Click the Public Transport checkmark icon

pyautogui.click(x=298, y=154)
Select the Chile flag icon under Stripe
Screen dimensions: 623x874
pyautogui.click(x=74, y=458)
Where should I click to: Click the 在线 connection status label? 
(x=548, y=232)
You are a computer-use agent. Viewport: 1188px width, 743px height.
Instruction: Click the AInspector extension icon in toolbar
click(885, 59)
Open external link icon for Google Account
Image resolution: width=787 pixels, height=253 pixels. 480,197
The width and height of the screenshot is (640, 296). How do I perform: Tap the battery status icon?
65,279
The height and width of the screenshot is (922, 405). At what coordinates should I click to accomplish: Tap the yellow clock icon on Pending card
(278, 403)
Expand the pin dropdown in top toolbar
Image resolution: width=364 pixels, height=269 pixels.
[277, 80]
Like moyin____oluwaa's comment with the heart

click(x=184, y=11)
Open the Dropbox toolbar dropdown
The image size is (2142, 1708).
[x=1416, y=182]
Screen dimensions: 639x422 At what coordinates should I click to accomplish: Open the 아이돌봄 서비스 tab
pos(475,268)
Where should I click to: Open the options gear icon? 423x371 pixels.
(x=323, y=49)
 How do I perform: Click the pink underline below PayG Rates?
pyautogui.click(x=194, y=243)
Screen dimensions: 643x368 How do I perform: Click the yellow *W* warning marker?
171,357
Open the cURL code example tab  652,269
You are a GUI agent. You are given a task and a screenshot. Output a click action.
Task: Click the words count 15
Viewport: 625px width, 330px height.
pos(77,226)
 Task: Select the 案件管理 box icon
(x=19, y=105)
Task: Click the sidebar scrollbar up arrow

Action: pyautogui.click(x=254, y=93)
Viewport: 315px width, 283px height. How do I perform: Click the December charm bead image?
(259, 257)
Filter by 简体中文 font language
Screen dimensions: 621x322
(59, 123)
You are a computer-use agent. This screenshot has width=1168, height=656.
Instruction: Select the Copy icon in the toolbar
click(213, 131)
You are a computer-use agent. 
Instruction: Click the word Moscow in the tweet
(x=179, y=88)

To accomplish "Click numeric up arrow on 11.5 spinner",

_ _ _ _ _

WHAT YOU SHOULD DO: Copy out all of the material above, changing "screenshot" to "screen image" everywhere it appears and leaving everything else the same.

RESULT OF THE EXERCISE:
Click the Public Transport checkmark icon

pyautogui.click(x=298, y=154)
Select the Chile flag icon under Stripe
Screen dimensions: 623x874
pyautogui.click(x=74, y=458)
Where should I click to: Click the 在线 connection status label? 
(x=548, y=232)
You are a computer-use agent. Viewport: 1188px width, 743px height.
Instruction: Click the AInspector extension icon in toolbar
click(885, 59)
Open external link icon for Google Account
Image resolution: width=787 pixels, height=253 pixels. 480,197
The width and height of the screen image is (640, 296). How do I perform: Tap the battery status icon?
65,279
The height and width of the screen image is (922, 405). At what coordinates should I click to accomplish: Tap the yellow clock icon on Pending card
(278, 403)
Expand the pin dropdown in top toolbar
Image resolution: width=364 pixels, height=269 pixels.
[277, 80]
Like moyin____oluwaa's comment with the heart

click(x=184, y=11)
Open the Dropbox toolbar dropdown
The image size is (2142, 1708).
[x=1416, y=182]
Screen dimensions: 639x422 At what coordinates should I click to accomplish: Open the 아이돌봄 서비스 tab
pos(475,268)
Where should I click to: Open the options gear icon? 423x371 pixels.
(x=323, y=49)
 How do I perform: Click the pink underline below PayG Rates?
pyautogui.click(x=194, y=243)
Screen dimensions: 643x368 How do I perform: Click the yellow *W* warning marker?
171,357
Open the cURL code example tab  652,269
You are a GUI agent. You are given a task and a screen image. Output a click action.
Task: Click the words count 15
Viewport: 625px width, 330px height.
pos(77,226)
 Task: Select the 案件管理 box icon
(x=19, y=105)
Task: Click the sidebar scrollbar up arrow

Action: pyautogui.click(x=254, y=93)
Viewport: 315px width, 283px height. How do I perform: Click the December charm bead image?
(259, 257)
Filter by 简体中文 font language
Screen dimensions: 621x322
(59, 123)
You are a computer-use agent. This screen image has width=1168, height=656.
Instruction: Select the Copy icon in the toolbar
click(213, 131)
You are a computer-use agent. 
Instruction: Click the word Moscow in the tweet
(x=179, y=88)

To accomplish "Click numeric up arrow on 11.5 spinner",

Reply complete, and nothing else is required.